■ **What you will do**:
#1 In the account of the Obama rally, how many people did the Seagate Center hold?
#2 Extend the account of the Obama rally past its final sentence.

■ **Provided passage**:
# # # # #
Tuesday, November 4, 2008

Pawning Obama

I walked two miles to see Barrack Obama speak. I stood in line with hundreds of other Toledoans, all of us trying to chug our bottled water or turn on cell phones (so they wouldn’t seem like weapons) or remove metal items from our pockets. I saw a thin man with grey hair holding a sign about not voting for baby killing Muslims. I gave him the finger for a solid two minutes before making my way to the metal detectors.



The Seagate Center held two thousand of us, all hopeful, or at least intrigued by the idea of Change we can Believe In. Ohio politicians took the stage, one after another, to tell us about clean coal, solar panels (locally made!) and the black hole of evil that is the George W. Bush administration. The crowd booed and cheered in all the right places.



A tall, thin man, resplendent in a three-piece suit, made his way to the podium. Because he was black, the audience stood and cheered before realizing the man was not, in fact, Obama, but a campaign staffer intent on adjusting the podium mike. The nervous laughter of a thousand suburban white people filled the cavernous hall, a space not unlike a high school gym, before a local auto worker took the stage to perform the final introduction.



“I’ve been laid off fourteen weeks so far this year,” he told us. “I just want my four children to have coats this winter.” He made some less depressing, more crowd pleasing exhortations, and we all leapt to our feet to chant “O-Bam-Ah, O-Bam-Ah” as the candidate finally made his way across the stage, smiling broadly and waving.



Barrack Obama expressed concern about the state of the economy (“in the crapper,” my mother, the amateur economist, had put it just hours before).
# # # # #
■ **Material provided**:
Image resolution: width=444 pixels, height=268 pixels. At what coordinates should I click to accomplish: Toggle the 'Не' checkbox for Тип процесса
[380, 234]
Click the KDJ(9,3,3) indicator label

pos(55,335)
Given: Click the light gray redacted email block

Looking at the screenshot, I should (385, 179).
# # # # #
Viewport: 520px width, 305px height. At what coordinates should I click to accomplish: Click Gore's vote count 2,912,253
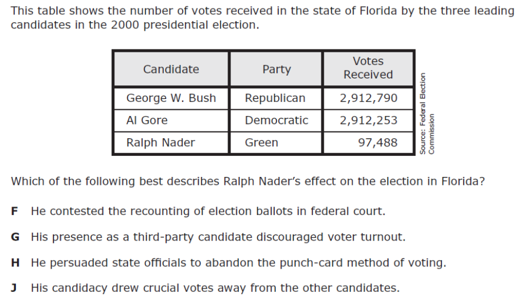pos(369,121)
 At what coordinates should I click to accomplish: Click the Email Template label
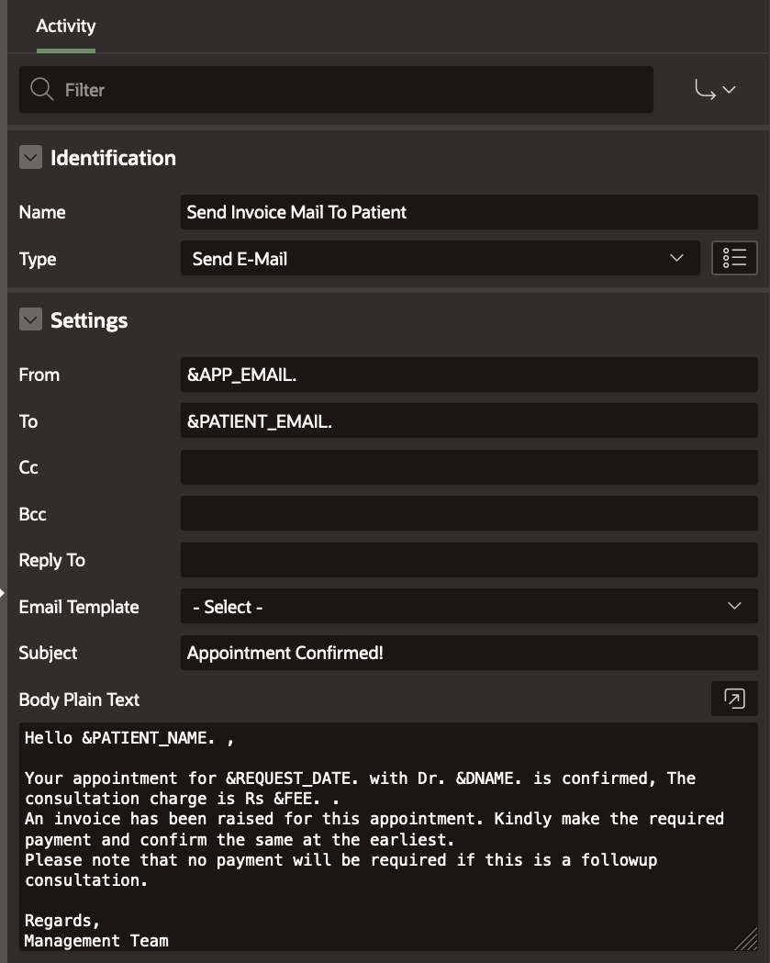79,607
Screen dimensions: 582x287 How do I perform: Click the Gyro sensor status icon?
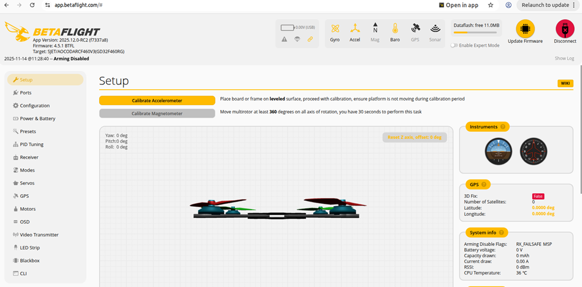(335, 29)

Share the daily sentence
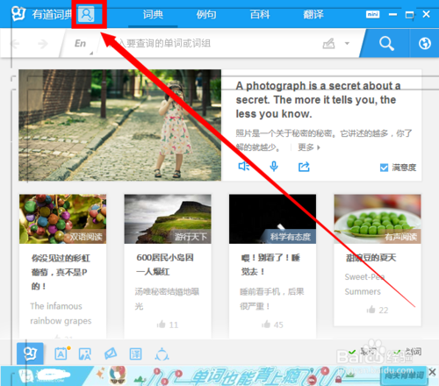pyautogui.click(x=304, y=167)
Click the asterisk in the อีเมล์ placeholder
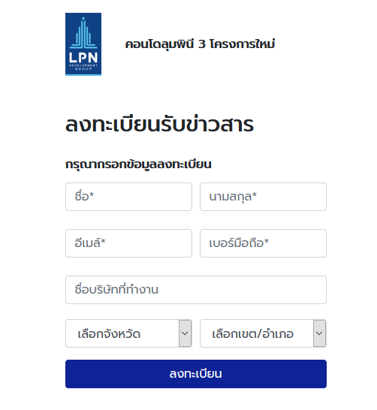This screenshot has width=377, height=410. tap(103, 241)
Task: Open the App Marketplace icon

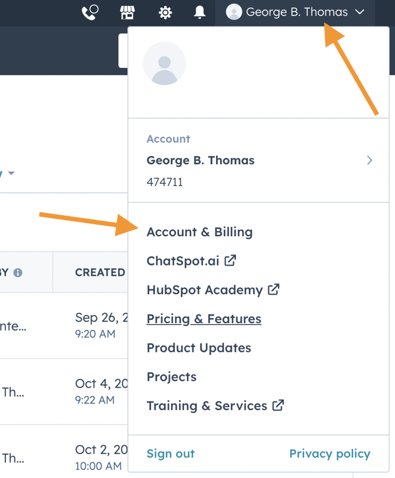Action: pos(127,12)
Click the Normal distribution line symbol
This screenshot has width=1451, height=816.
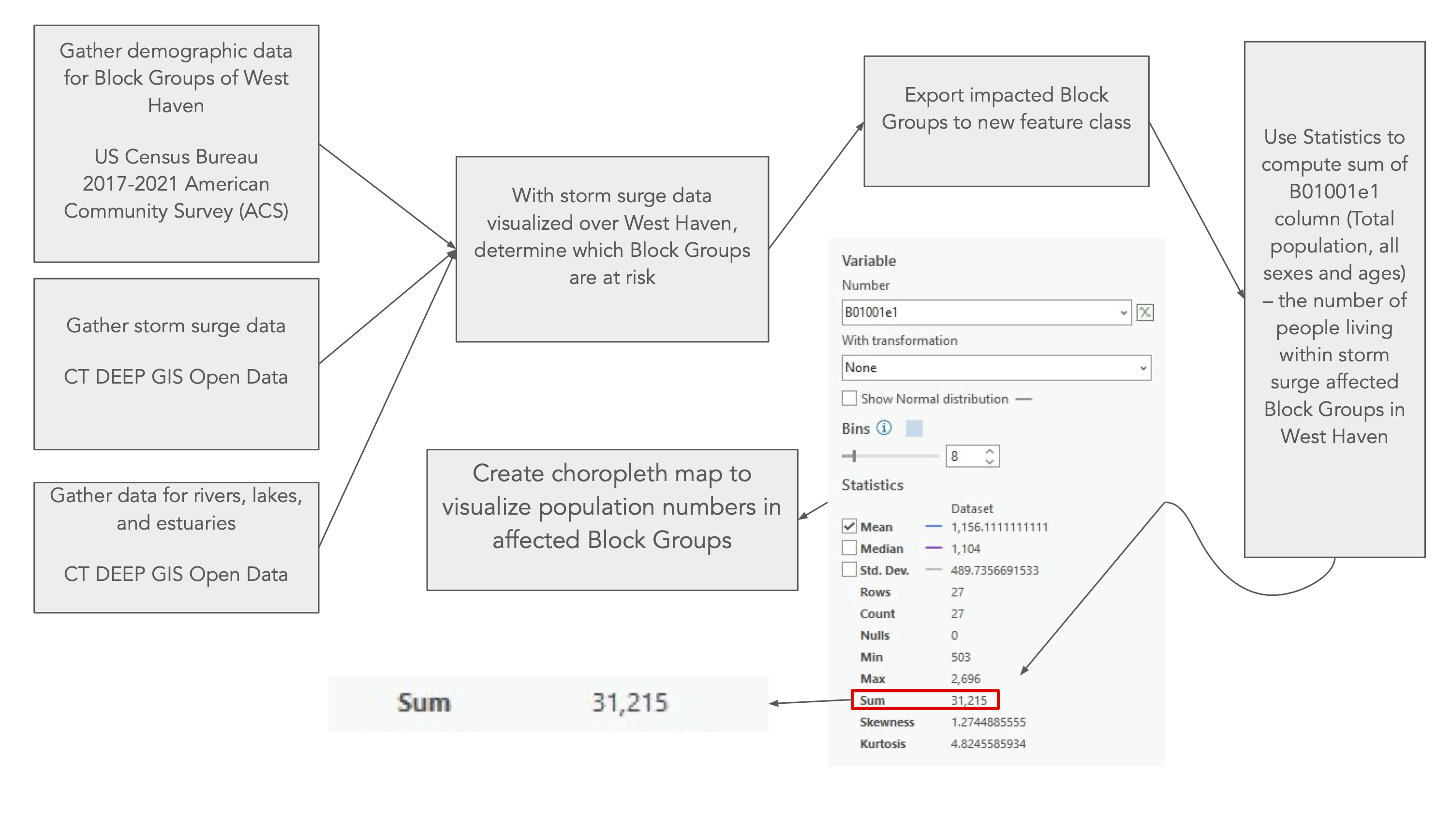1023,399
# # # # #
■ **Set of answers**:
#1 Two thousand.

#2
“Your 401-K might be a 101-K,” the great man quipped. “The question isn’t ‘Are you better off than you were four years ago’, but ‘Are you better off than you were four weeks ago’,” he solemnly intoned, shaking his head presidentially.



I feel his pain, or, rather, the pain of other similar middle class people. My college friends have prospered, and they worry about investments. The last guy who dumped me (“I can’t do the boyfriend/girlfriend thing,” he told me as we snuggled together in bed) drove three hours to Columbus so he could rescue his money from Charles Schwab. I have no 401-K. I have no mortgage and am lucky to have rent money about half the time. As a self employed person who struggled with disability my entire adult life, I had -$200 in the bank as Barrack Obama stood before me, promising to help me send my (non-existent) children to college.



Walking home from the speech, I passed a pawn shop, doubled back, and sold the gold necklace I’d put on that morning on the off chance that I might appear in news photos or in television footage of the crowd. The pawnbroker counted a fifty and a hundred into my palm, and I deposited most of the money, bringing my total net worth up to an awe-inspiring -$87.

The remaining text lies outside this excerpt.